Direction » Please repeat every one of the entries below word for word, leaving out the pictures.

☆ ☆ ☆

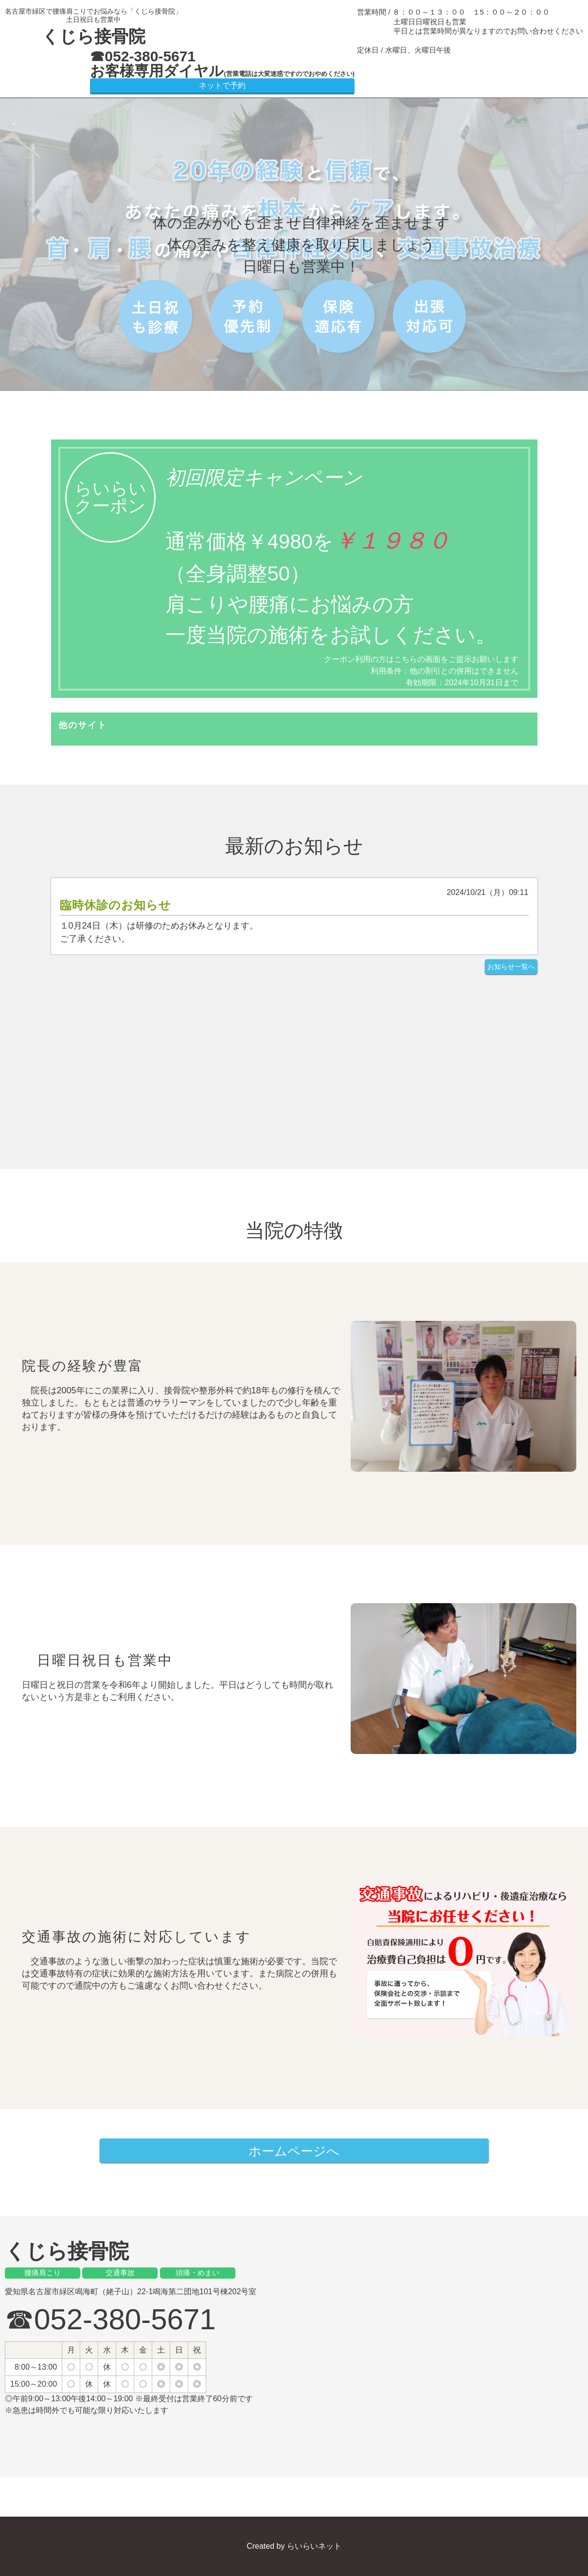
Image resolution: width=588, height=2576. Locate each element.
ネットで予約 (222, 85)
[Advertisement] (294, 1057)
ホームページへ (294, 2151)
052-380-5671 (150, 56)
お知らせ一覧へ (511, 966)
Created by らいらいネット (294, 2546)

☆ ☆ ☆

Full answer »
Image resolution: width=588, height=2576. Locate each element.
ネットで予約 (222, 85)
[Advertisement] (294, 1057)
ホームページへ (294, 2151)
052-380-5671 (150, 56)
お知らせ一覧へ (511, 966)
Created by らいらいネット (294, 2546)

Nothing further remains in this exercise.